Была бы дочь Анастасия. Моление (Аксёнов) - страница 10

Побродил по дому – огромный: как его мама содержала? – переживаю. Зашёл на веранду, где спал отец, пока не умер. И как он тут терпел – всегда прохладно – переживаю и об этом, хотя теперь уж… Я, правда, тоже не мерзляк, по мне уж лучше холодно, чем жарко. Но тут, на веранде, спать не хочу – почему-то, хоть и вид отсюда замечательный – и днём, и ночью, а при луне так уж особенно. Окно широкое – смотрю. На небе звёзды – вбил их будто кто. На востоке – высветлило – луна за Камнем – остерегаясь, поднимается. Машина катится по тракту, самой не слышно и не видно, лучами лишь, как торт черничный, темноту разрезывает, но не такую уж и темноту теперь – со снегом чистым матово.

Смотрю на Ялань, а возникает перед глазами комната. В другом доме. Далеко отсюда. В большом городе. Просторная. Пол голый, крашенный в синее, дощатый, разными красками заляпан, как палитра. Стены салатного цвета, тоже окрашенные, без обоев. Кресло, стул и стол – всей-то и мебели. Шестой, последний, чердачный, этаж, мансарда ли. На потолке рыжее пятно большое от протечки, похожее контурами на Австралию – ещё вдобавок бы, как герб этой страны, и кенгуру на нём нарисовать. Три окна. Одно из них открыто. Лето. Напротив кроны высоких тополей.
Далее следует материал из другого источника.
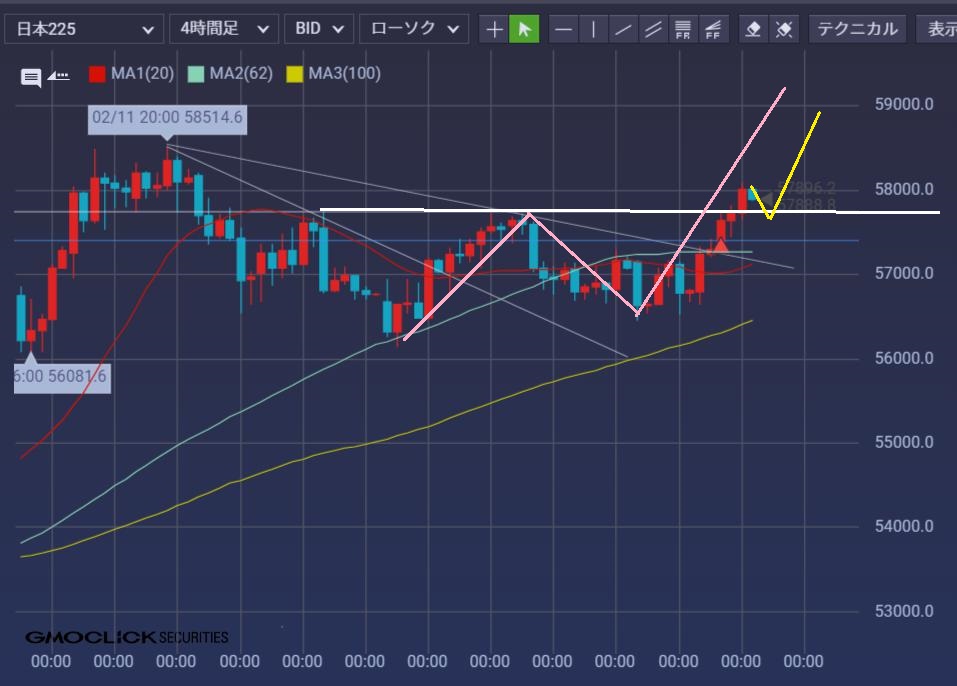This screenshot has height=686, width=957.
Task: Choose the vertical line drawing tool
Action: [x=594, y=29]
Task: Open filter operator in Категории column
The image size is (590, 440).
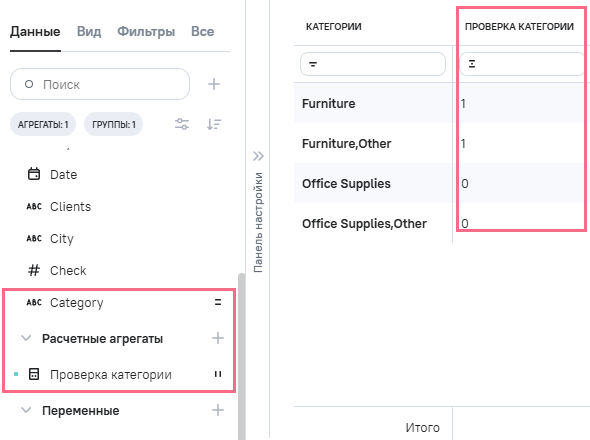Action: point(313,64)
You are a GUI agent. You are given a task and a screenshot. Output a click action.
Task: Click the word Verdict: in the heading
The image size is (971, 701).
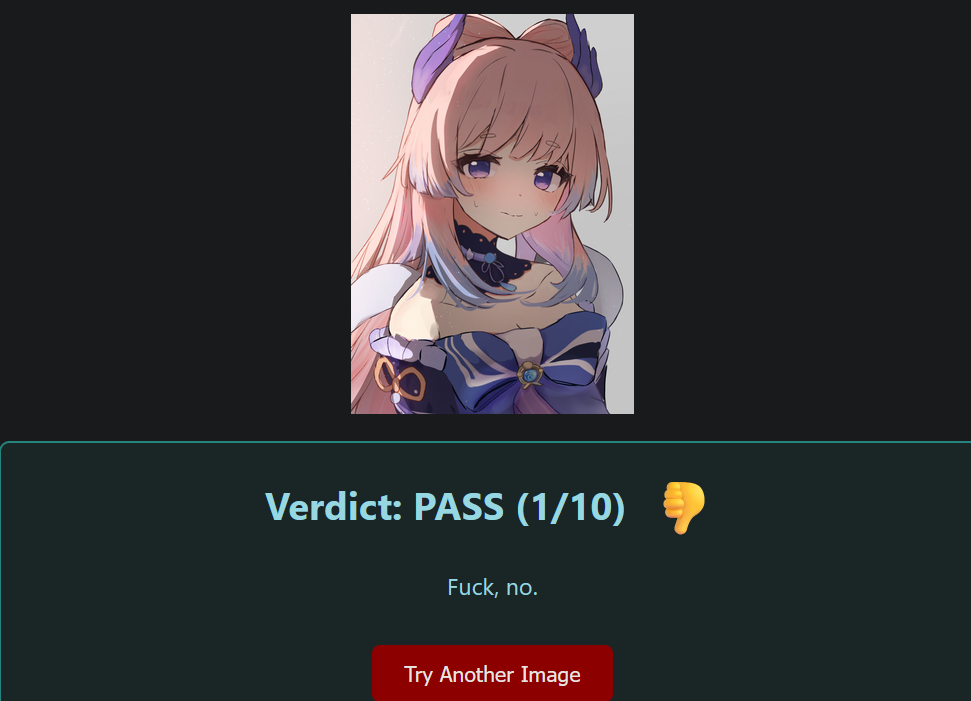(x=334, y=507)
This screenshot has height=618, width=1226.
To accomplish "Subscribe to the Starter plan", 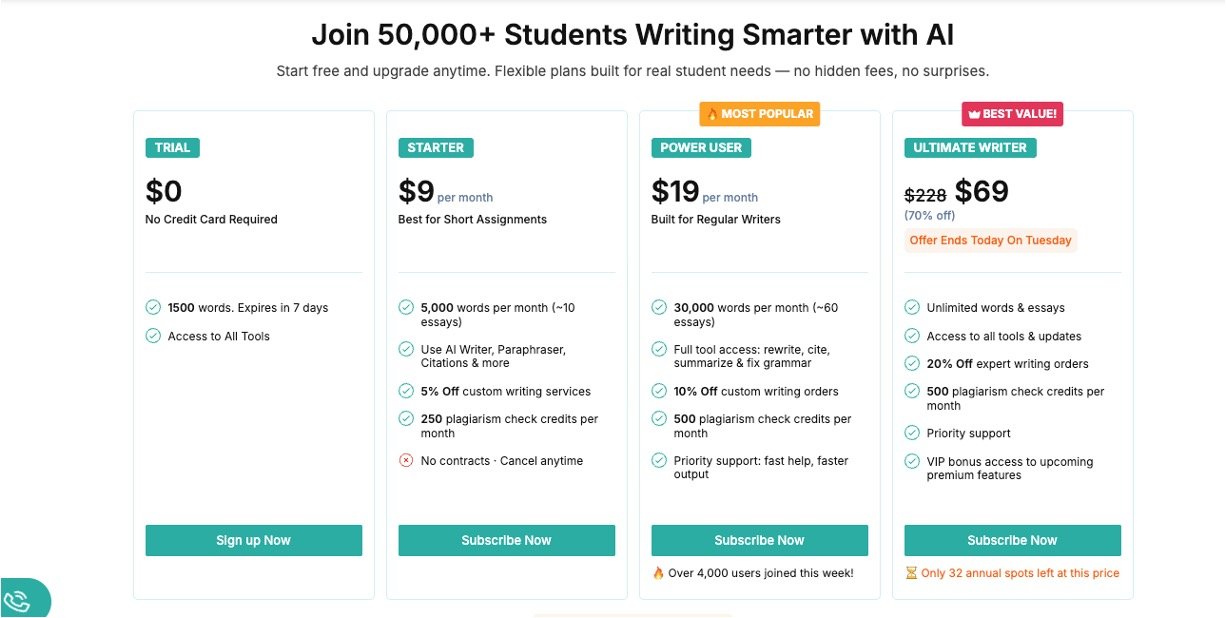I will [x=506, y=540].
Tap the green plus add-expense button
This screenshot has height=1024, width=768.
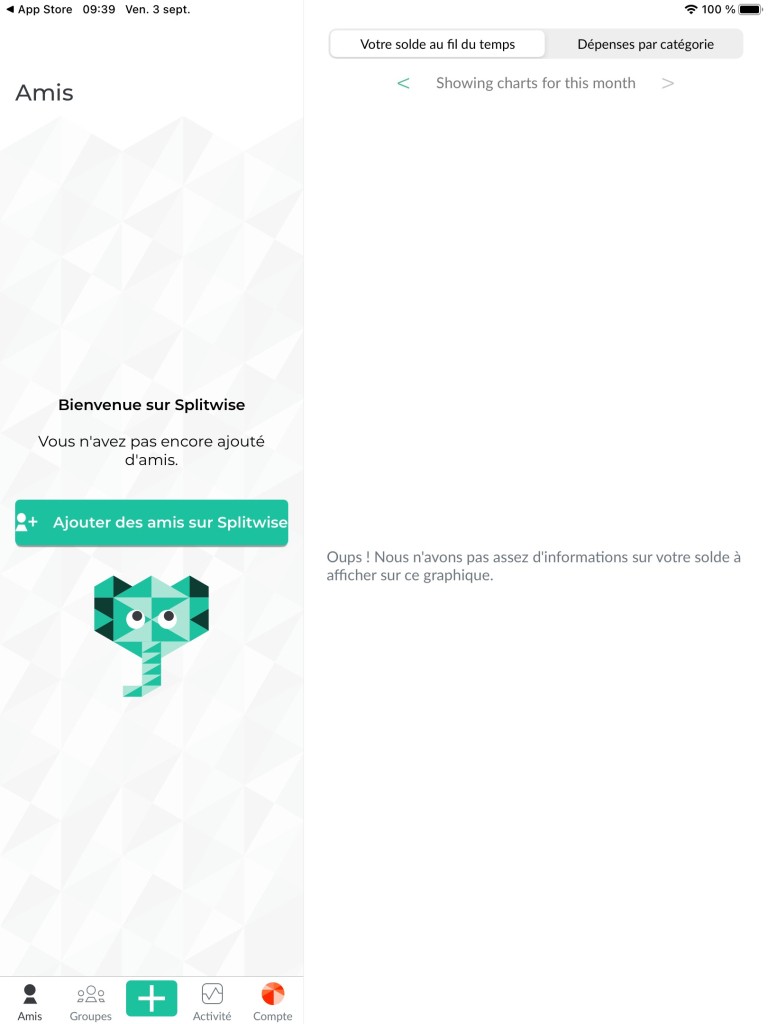coord(152,998)
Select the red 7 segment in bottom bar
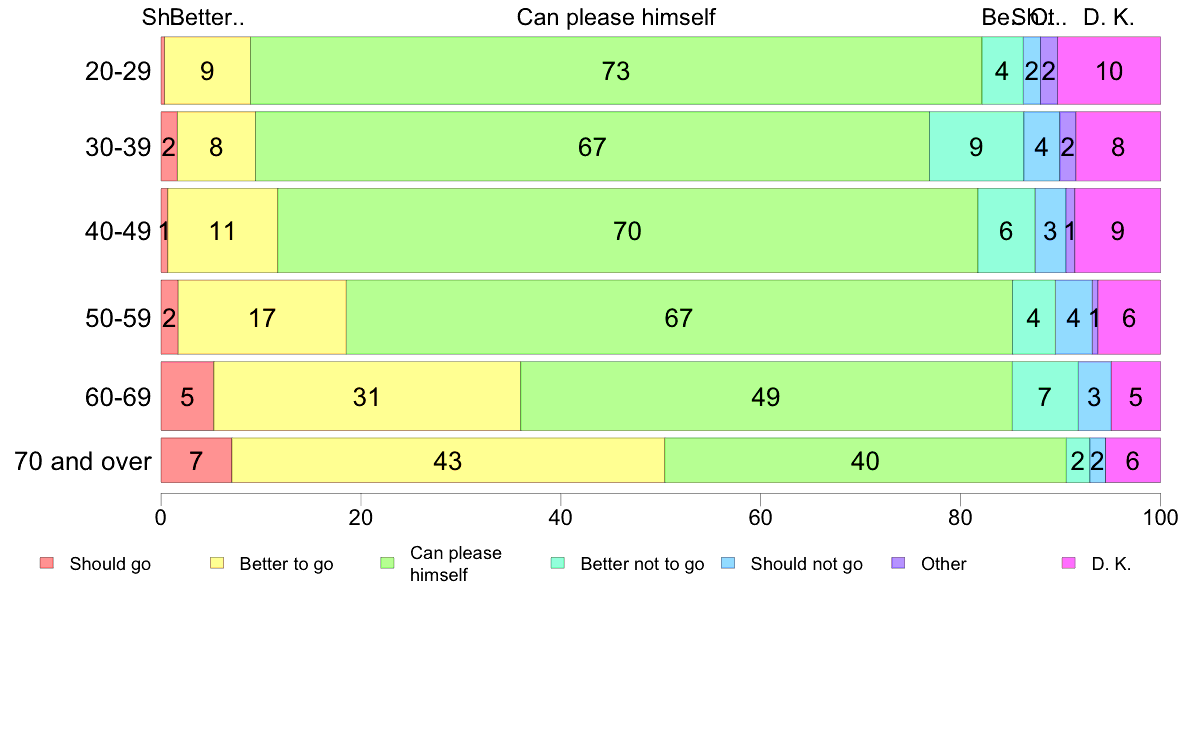 [196, 460]
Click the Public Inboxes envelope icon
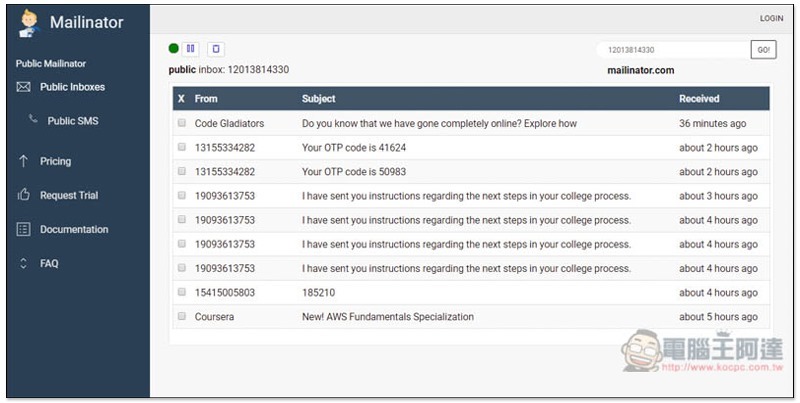The image size is (800, 403). [x=24, y=87]
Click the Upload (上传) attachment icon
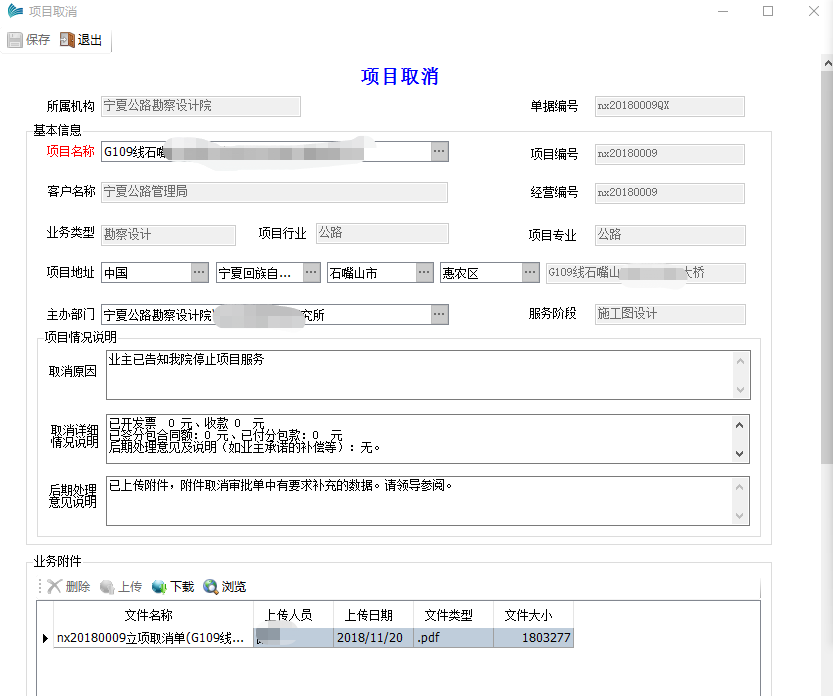This screenshot has width=833, height=696. click(107, 587)
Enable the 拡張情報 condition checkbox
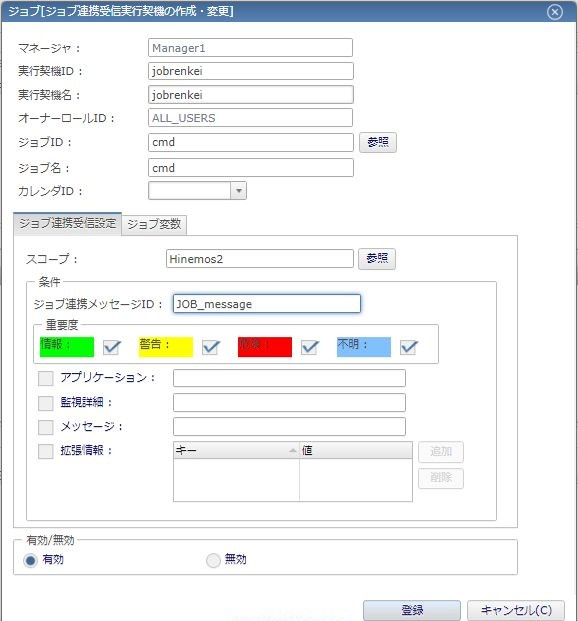578x621 pixels. 46,451
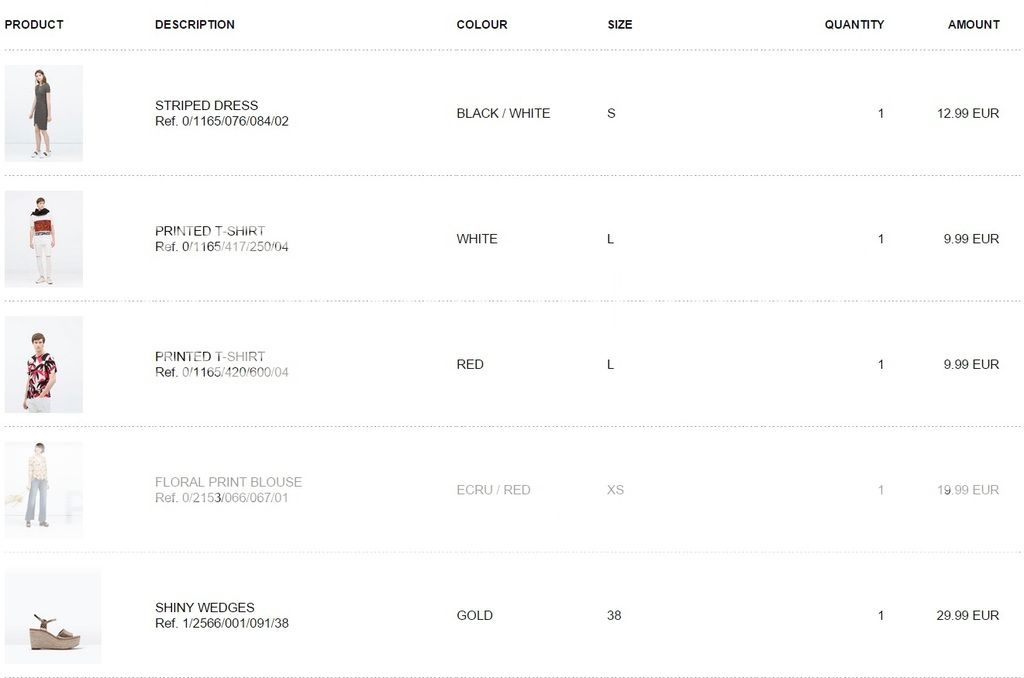Viewport: 1024px width, 678px height.
Task: Click the BLACK / WHITE colour value
Action: click(503, 113)
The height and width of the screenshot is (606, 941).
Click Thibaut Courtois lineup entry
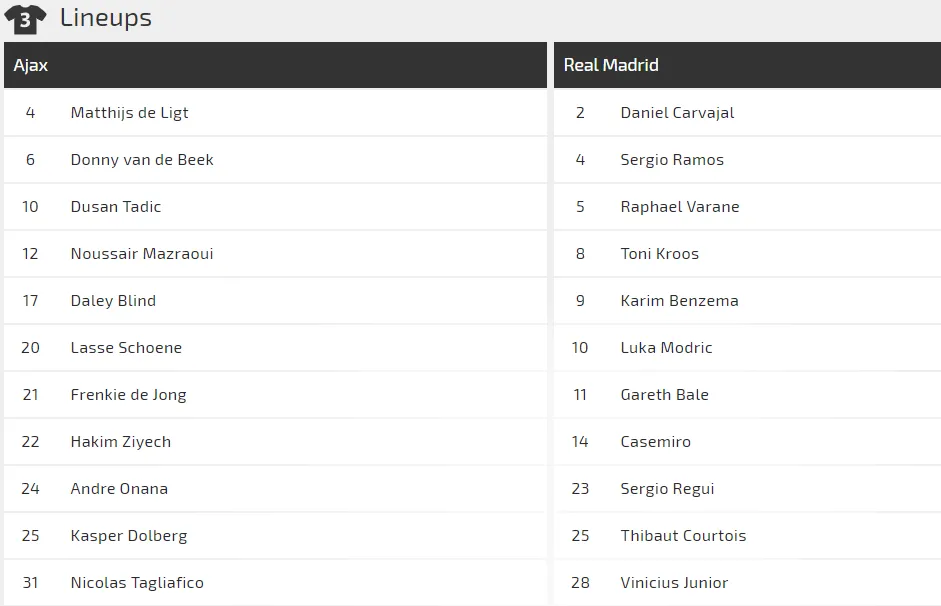click(x=683, y=536)
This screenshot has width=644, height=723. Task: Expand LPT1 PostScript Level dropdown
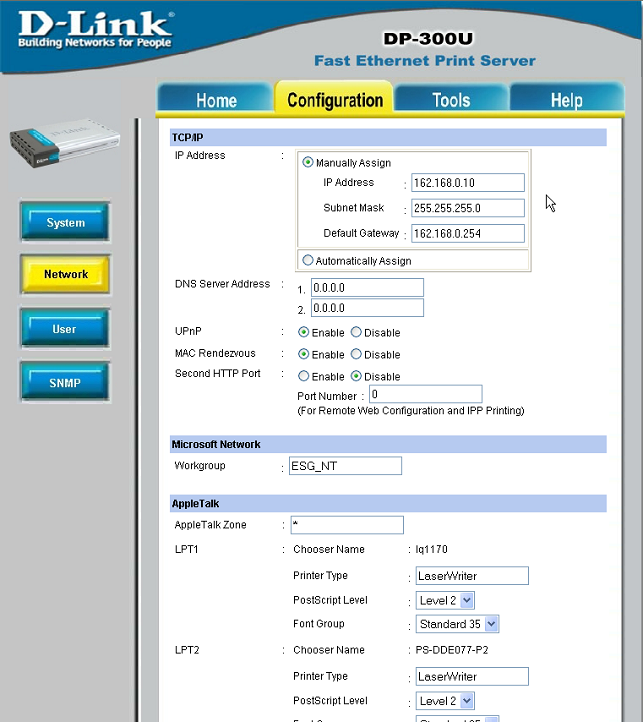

Шумят в них досужие вороны. На подоконнике пух тополиный – колеблется. Листвой смолистой шибко пахнет. Прошёл недавно дождь. Теперь – солнечно. Внизу, в садике, в песочнице играют дети – не смотрю на них, но слышу. Звучит музыка. Из кассетного магнитофона. Саксофон. То ли Ян Гарбарек, то ли Гато Барбьери. Мне хорошо. Жду её – самую, на мой взгляд, удивительную женщину. Молчунью. Она пишет тут иконы. Когда, конечно, я ей, грешным делом, не мешаю, к ней с разговорами не пристаю. Хмурится, если так, только-то. Должна к шести часам прийти – так, позвонив, наобещала. Но это вряд ли – опоздает.

Тоску почувствовал, пошёл вон из веранды. Похож человек на зверя – когда в стеснении мечется… да и не только.

Затопил камин – этот, в отличие от печки, не дымит, – поставил рядом кирзовые сапоги, отцовские, штаны тут же вывесил на спинке стула – и те, и другие промокли – пусть просыхают.

Устроился сам на низенькой табуретке, на которой тут же отец любил сидеть когда-то, возле камина с Книгой, прочитал:

«Откровение Иисуса, Христа, которое дал Ему Бог, чтобы показать Рабам Своим, чему надлежит быть вскоре (и Он показал, послав оное чрез Ангела Своего Рабу Своему, Иоанну, который свидетельствовал Слово Божие, и Свидетельство Иисуса, Христа, и что он видел)…

…Тайна Семи Звёзд, которые ты видел в Деснице Моей, и Семи Золотых Светильников есть сия – Семь Звёзд суть Ангелы Семи Церквей, а Семь Светильников, которые ты видел, суть Семь Церквей».